Iterators all all different types though. iter(list) returns a list_iterator type, iter(dict.keys()) returns a dict_keys_iterator type and so on. Is your suggestion that the standard lib types do this? How do we update all of the existing iterators not in the stdlib that do not do this? Finally, how is this better than itertools.chain? On Tue, Aug 4, 2015 at 8:22 PM, Grayson, Samuel Andrew < sag150430@utdallas.edu> wrote:
Concatenation is the most fundamental operation that can be done on iterators. In fact, we already do that with lists.

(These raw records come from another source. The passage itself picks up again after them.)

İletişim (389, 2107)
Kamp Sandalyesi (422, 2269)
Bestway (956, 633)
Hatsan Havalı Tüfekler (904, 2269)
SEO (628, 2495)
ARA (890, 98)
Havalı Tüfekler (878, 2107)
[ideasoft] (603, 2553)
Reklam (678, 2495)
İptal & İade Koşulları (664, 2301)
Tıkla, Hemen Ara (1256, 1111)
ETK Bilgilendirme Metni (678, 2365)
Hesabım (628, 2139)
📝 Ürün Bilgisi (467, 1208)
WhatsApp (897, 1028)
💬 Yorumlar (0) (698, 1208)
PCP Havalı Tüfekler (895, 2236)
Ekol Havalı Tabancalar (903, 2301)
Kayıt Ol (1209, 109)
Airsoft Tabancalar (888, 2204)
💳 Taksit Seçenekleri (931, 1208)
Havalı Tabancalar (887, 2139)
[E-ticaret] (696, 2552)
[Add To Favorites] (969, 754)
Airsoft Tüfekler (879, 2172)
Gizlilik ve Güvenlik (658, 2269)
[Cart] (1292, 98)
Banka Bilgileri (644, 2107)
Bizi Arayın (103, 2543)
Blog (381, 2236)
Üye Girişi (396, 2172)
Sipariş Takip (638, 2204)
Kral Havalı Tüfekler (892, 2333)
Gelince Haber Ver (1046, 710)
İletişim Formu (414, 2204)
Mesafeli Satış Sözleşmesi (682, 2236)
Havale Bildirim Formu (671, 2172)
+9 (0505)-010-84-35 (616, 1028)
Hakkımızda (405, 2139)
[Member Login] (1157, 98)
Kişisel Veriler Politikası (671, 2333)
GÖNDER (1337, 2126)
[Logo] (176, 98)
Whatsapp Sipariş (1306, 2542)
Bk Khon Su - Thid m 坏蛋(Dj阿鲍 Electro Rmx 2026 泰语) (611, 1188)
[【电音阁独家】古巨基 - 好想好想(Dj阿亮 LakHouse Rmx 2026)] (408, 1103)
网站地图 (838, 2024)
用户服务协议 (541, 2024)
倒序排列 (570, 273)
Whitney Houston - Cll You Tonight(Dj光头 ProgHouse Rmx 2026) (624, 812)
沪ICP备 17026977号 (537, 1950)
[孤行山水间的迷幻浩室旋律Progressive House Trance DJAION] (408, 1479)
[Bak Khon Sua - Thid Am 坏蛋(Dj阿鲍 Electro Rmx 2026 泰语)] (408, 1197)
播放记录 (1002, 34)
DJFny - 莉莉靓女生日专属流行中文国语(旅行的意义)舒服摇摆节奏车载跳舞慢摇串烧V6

[1, 2, 3] + [4, 5, 6] # evaluates to [1, 2, 3, 4, 5, 6]
I propose:
iter([1, 2, 3]) + iter([4, 5, 6]) # evaluates to something like itertools.chain(iter([1, 2, 3]), iter([4, 5, 6])) # equivalent to iter([1, 2, 3, 4, 5, 6])
There is some python2 code where:
a = dict(zip('abcd', range(4))) isinstance(a.values(), list) alphabet = a.keys() + a.values()
In python2, this `alphabet` becomes a list of all values and keys
In current python3, this raises:
TypeError: unsupported operand type(s) for +: 'dict_keys' and 'dict_values'
But in my proposal, it works just fine. `alphabet` becomes an iterator over all values and keys (similar to the python2 case).